Data for this task =>
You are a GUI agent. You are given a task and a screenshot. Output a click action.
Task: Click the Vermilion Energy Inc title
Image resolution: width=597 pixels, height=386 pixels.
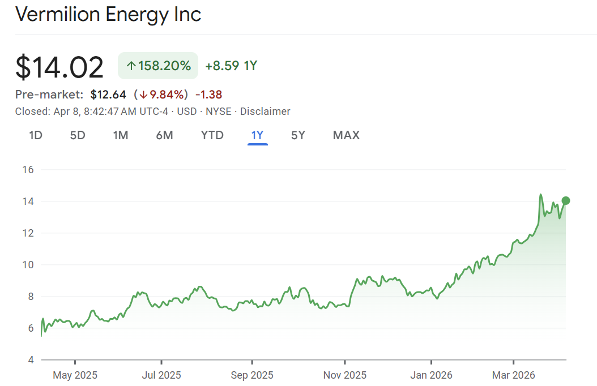(x=108, y=14)
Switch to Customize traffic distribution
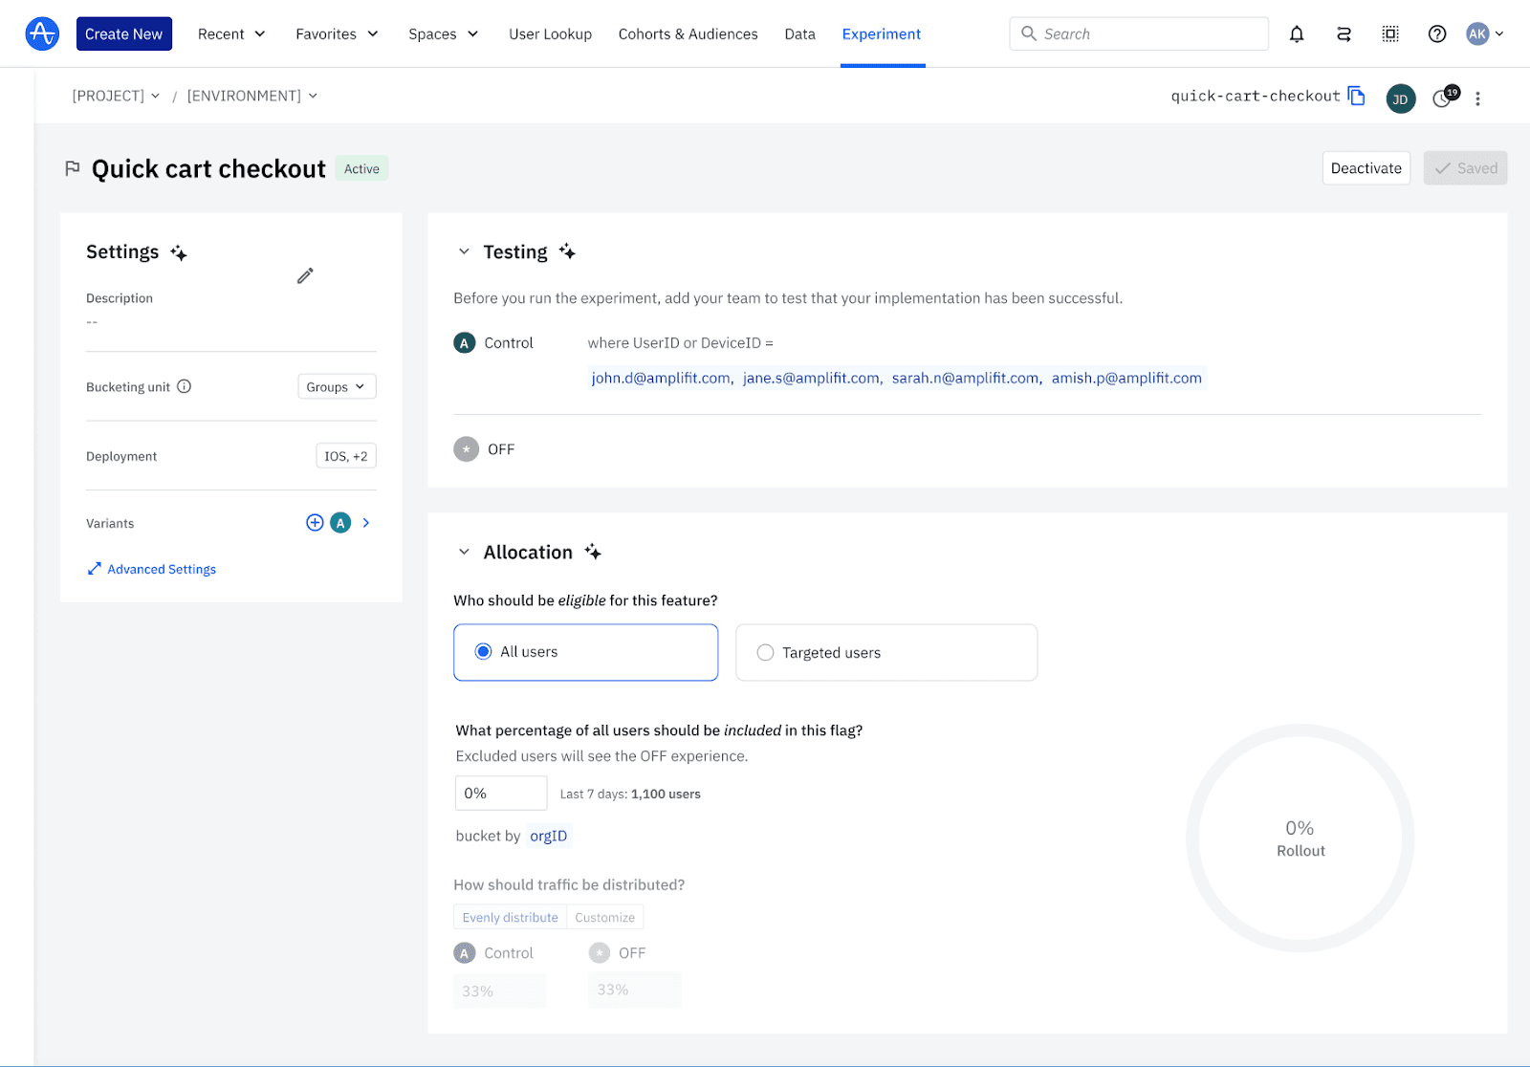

Work order => Output the line containing "Task: Click the Vermilion Energy Inc title" along with every line after it to the end of the material, exactly as written, but without pictures.

Solution to the exercise =>
Task: Click the Vermilion Energy Inc title
Image resolution: width=597 pixels, height=386 pixels.
(x=108, y=14)
Switch to Customize traffic distribution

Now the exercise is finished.